Commercial Loans. Commercial Loans decreased from $841.7 million in 2023, to $800.5 million in 2024. We continue to focus on identifying commercial and industrial prospects in our new business pipeline. As noted above, we are an active commercial lender in the Chicago metropolitan area, with primary markets in the city of Chicago, as well as west and south of Chicago. In 2024, our commercial lending team, specifically the sponsor finance team, grew their line of business with an increase in loan originations focusing on lower middle market private equity-backed businesses. Commercial lending is comprised of revolving lines of credit for working capital, lending for capital expenditures on manufacturing equipment and lending to small business manufacturers, service companies, medical and dental entities as well as specialty contractors. We also have commercial and industrial loans to customers in food product manufacturing, food process and packing, machinery tooling manufacturing, healthcare, as well as service and technology companies. Collateral for these loans generally includes accounts receivable, inventory, equipment and real estate. In addition, we often obtain personal and/or corporate guarantees to help assure repayment. Loans may be made on an unsecured basis if warranted by the overall financial condition of the borrower. Commercial term loans range principally from one to seven years with the majority falling in the one to five year range.
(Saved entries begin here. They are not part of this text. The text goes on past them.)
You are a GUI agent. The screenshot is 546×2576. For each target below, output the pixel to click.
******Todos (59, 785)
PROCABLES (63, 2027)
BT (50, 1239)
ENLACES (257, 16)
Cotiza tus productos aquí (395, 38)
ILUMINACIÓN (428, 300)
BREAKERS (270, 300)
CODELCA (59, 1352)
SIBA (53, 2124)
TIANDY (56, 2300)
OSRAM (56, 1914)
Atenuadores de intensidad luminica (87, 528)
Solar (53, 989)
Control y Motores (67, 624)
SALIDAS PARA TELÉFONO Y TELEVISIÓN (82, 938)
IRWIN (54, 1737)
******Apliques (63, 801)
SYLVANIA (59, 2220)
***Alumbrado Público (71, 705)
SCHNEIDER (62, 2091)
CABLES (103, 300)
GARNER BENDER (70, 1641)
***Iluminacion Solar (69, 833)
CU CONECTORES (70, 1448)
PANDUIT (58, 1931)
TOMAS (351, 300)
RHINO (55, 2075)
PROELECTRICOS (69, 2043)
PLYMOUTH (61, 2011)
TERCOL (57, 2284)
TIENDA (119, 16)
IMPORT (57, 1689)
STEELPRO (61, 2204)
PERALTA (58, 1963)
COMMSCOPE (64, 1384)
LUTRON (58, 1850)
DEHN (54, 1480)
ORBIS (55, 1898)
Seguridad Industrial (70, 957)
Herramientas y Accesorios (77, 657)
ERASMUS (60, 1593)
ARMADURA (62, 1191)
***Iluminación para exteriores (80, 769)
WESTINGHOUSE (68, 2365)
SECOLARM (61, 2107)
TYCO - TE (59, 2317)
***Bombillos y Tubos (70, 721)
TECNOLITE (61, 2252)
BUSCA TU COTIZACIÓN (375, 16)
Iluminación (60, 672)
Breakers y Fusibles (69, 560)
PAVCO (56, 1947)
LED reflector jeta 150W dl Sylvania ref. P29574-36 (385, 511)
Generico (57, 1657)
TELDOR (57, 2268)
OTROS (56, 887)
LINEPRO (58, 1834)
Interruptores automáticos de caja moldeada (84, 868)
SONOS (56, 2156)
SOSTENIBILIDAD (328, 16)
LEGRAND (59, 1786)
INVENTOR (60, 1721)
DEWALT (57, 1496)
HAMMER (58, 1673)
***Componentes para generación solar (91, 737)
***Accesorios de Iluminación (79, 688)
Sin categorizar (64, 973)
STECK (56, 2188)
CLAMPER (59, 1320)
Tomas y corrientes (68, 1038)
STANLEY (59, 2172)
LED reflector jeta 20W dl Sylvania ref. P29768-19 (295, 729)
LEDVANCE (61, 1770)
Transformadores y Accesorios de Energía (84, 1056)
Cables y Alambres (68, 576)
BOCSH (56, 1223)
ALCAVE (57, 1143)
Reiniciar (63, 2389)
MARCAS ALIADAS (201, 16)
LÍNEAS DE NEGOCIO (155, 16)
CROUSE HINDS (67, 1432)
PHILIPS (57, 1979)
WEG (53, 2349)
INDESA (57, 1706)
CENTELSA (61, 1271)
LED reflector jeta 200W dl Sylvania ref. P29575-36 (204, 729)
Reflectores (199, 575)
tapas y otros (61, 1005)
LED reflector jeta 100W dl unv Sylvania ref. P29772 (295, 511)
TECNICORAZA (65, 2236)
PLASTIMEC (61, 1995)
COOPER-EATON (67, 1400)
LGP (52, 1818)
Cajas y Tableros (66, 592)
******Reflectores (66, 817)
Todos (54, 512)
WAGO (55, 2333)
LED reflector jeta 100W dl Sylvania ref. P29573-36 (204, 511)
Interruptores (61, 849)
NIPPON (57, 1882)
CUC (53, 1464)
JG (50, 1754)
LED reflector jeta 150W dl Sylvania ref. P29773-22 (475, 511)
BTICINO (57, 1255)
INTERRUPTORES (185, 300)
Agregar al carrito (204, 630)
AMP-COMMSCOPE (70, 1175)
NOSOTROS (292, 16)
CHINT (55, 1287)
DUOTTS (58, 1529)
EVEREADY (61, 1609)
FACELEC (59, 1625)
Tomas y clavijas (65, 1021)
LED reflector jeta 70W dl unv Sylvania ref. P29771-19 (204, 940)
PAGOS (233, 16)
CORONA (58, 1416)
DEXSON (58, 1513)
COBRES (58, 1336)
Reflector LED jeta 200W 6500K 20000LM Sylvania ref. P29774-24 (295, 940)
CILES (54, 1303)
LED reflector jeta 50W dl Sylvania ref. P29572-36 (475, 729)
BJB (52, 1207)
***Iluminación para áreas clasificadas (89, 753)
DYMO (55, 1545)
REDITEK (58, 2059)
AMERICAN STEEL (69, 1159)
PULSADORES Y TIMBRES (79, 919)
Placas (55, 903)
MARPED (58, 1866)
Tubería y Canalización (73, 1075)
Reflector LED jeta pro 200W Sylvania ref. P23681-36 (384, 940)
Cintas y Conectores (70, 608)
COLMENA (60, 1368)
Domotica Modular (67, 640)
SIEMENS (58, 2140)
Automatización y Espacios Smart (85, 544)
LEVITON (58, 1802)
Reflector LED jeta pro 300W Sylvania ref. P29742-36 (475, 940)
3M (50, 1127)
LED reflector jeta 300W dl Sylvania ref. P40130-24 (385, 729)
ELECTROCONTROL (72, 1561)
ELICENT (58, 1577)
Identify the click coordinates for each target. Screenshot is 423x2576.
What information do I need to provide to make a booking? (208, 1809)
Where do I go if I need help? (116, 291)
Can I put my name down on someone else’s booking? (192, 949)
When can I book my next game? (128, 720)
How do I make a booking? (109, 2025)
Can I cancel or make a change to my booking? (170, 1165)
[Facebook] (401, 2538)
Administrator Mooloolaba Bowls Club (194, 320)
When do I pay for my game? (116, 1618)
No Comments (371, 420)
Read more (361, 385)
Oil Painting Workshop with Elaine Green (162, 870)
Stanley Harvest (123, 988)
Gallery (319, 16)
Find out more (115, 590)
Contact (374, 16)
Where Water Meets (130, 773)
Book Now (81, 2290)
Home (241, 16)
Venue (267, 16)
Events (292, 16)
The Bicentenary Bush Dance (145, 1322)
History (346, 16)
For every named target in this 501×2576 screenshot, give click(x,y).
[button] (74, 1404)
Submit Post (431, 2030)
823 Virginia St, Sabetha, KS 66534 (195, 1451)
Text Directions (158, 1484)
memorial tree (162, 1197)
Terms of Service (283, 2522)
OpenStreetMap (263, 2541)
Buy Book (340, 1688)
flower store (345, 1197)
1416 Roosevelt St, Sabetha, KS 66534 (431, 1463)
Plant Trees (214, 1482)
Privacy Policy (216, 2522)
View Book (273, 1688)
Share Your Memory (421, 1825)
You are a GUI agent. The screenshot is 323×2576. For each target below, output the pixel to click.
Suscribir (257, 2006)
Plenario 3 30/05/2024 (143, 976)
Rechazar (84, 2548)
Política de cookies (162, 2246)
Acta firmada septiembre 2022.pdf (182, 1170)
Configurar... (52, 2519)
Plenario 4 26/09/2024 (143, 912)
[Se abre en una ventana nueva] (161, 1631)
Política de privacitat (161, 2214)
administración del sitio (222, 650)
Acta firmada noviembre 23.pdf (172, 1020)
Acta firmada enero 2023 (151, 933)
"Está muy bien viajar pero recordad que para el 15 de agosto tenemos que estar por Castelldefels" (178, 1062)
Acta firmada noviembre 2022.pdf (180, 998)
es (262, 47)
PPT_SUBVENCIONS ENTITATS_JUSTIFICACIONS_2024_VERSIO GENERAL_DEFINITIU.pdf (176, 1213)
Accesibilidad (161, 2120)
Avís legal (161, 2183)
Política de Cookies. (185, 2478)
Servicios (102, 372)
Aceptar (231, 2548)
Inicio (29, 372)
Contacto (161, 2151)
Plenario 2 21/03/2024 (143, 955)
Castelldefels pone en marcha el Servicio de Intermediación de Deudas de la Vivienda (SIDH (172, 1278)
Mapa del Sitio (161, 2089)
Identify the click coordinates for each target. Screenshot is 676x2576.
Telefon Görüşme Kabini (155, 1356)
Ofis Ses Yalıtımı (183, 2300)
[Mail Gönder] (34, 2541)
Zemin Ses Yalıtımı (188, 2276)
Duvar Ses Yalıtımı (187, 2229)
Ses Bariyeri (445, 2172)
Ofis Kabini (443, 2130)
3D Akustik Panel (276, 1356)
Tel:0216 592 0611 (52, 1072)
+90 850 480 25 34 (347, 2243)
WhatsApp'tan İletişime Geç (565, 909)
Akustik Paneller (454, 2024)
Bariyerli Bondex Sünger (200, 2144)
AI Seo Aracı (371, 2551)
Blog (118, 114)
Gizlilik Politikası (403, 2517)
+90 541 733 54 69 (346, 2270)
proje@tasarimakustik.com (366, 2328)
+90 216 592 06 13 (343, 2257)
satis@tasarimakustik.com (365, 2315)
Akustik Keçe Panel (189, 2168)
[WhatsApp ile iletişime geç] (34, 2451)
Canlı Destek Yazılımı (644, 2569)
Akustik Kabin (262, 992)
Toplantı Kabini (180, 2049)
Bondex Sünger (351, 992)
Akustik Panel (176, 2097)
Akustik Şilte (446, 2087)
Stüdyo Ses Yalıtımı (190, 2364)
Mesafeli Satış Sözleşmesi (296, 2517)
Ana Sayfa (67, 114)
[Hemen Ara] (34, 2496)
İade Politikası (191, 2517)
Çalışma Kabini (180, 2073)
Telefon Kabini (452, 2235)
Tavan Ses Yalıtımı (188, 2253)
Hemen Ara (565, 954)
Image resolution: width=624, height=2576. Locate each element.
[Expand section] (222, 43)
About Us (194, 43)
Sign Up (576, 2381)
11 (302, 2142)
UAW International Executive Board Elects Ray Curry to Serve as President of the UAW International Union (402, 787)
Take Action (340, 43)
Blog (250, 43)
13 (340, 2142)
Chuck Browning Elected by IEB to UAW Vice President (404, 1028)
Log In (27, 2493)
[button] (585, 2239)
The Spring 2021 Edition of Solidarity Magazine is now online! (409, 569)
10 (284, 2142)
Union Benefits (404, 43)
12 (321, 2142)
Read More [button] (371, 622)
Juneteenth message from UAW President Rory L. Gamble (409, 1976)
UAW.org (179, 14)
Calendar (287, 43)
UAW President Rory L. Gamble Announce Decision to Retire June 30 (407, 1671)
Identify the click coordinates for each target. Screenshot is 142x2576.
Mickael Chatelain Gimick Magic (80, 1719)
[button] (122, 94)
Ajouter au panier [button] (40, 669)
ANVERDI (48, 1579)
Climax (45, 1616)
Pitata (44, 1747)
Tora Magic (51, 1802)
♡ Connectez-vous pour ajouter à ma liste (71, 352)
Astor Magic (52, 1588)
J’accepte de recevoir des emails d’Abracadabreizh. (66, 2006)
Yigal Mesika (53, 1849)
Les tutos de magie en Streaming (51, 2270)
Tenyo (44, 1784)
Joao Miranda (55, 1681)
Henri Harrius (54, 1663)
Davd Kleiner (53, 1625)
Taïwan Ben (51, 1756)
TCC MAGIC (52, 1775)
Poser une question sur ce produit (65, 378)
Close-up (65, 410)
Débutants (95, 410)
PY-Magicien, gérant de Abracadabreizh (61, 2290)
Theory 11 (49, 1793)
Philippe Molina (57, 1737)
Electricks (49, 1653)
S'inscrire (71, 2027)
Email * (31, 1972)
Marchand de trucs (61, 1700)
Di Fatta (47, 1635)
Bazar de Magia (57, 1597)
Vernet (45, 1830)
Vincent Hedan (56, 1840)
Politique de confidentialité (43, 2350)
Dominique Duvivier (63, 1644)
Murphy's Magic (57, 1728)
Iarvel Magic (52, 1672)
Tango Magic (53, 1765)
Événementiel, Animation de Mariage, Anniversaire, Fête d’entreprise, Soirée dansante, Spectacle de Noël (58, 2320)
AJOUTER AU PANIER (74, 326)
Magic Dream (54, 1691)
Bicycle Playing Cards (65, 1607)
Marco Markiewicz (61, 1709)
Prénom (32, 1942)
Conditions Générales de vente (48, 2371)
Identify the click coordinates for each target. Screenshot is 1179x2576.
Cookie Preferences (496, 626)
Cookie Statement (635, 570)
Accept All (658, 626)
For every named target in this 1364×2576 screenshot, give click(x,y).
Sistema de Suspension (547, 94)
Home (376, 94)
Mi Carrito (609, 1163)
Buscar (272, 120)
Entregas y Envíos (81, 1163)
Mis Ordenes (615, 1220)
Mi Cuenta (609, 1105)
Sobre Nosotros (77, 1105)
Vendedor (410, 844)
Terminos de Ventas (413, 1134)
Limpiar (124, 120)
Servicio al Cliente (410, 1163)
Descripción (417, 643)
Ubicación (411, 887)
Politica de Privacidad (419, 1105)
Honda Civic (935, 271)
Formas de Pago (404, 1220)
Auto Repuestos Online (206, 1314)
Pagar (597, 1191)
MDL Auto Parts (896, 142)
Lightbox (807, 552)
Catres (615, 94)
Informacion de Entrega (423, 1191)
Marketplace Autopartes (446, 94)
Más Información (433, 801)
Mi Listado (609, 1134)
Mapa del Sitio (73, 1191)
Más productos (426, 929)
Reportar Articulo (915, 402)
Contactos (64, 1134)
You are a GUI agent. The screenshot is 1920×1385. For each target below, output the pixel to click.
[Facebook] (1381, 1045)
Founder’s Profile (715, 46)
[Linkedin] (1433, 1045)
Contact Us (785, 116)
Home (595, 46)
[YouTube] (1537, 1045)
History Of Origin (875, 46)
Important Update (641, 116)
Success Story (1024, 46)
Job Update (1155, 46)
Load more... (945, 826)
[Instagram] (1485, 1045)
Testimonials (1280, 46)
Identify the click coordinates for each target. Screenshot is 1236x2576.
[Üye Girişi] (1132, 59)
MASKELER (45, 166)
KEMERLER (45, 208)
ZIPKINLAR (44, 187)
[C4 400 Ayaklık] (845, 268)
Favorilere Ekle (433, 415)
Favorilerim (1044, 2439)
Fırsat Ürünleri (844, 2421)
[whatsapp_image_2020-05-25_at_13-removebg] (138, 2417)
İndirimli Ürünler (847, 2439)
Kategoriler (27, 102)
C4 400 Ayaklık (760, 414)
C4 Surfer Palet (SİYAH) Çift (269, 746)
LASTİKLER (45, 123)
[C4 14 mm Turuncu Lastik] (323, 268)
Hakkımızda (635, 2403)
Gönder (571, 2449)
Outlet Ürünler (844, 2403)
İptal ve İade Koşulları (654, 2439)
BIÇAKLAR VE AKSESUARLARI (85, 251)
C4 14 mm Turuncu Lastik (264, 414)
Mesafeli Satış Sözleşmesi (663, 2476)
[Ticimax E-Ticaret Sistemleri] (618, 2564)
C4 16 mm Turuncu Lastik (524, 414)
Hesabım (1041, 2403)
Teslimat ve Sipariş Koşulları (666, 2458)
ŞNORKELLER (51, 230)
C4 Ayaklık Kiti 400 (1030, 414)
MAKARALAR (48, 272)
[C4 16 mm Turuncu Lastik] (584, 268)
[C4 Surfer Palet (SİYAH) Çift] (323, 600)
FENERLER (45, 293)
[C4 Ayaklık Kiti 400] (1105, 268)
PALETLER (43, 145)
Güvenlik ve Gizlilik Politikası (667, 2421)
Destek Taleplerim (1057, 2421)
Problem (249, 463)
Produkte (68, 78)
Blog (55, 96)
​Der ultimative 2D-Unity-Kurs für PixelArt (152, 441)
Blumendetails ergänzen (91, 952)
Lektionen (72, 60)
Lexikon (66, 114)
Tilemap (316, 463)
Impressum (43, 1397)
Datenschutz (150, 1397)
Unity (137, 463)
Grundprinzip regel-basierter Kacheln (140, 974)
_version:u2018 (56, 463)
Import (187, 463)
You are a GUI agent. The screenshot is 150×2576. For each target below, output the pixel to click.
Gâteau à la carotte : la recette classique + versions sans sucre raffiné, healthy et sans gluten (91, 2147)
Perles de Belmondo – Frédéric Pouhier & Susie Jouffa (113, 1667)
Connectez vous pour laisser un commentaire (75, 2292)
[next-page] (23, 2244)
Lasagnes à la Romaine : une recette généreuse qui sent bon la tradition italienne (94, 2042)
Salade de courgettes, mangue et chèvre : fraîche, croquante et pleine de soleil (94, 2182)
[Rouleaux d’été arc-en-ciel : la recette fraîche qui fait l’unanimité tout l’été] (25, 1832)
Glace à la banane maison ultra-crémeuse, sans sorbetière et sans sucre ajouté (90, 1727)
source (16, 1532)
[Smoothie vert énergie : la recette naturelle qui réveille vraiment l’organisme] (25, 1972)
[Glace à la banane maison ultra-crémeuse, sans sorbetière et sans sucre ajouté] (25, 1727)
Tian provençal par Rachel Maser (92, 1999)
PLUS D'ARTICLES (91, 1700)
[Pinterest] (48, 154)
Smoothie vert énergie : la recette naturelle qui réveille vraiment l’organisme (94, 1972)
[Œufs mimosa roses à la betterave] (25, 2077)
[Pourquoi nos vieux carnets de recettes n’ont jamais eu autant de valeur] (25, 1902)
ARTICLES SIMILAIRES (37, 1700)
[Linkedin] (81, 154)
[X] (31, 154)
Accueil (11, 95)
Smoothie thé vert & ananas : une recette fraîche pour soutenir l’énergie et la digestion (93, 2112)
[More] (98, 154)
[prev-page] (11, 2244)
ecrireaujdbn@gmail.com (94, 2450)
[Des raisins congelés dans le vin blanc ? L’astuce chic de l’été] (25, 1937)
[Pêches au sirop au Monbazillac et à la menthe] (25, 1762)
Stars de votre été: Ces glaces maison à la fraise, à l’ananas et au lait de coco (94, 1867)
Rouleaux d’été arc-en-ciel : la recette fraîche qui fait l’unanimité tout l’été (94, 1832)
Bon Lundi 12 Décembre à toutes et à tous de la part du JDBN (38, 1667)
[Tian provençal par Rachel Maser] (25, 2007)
Interest rates on commercial loans are a mixture of fixed and variable rates, with these rates often tied to the prime rate, a spread over the Federal Home Loan Bank of Chicago (the “FHLBC”) index rate, a Treasury constant maturity index, or a Secured Overnight Financing Rate (“SOFR”).
Repayment of commercial loans is primarily dependent upon the cash flows generated by the operations of the commercial borrower. Our underwriting procedures identify the sources of those cash flows and seek to match the repayment terms of commercial loans to those sources. Secondary and tertiary repayment sources are typically based on collateralization and guarantor support. Commercial loans will generally require financial covenants that provide for an adequate cash flow or net worth level for uncertain events and changes in conditions. Stress testing is regularly performed on the Commercial loan portfolio to ensure appropriate reserve levels and adequate capital levels are maintained.
Lease Financing Receivables. We continued to grow our lease portfolio in 2024 with organic lease originations, primarily stemming from our growth with our investment grade leases as well as small to mid-size business equipment financing. The collateral for business equipment lease financing receivables primarily includes construction and transportation equipment, and lease terms typically range from one to seven years, with the majority falling in the one to five year range. Growth in this portfolio reflects management’s efforts to diversify lending product offerings, and lessen our commercial real estate loan concentration.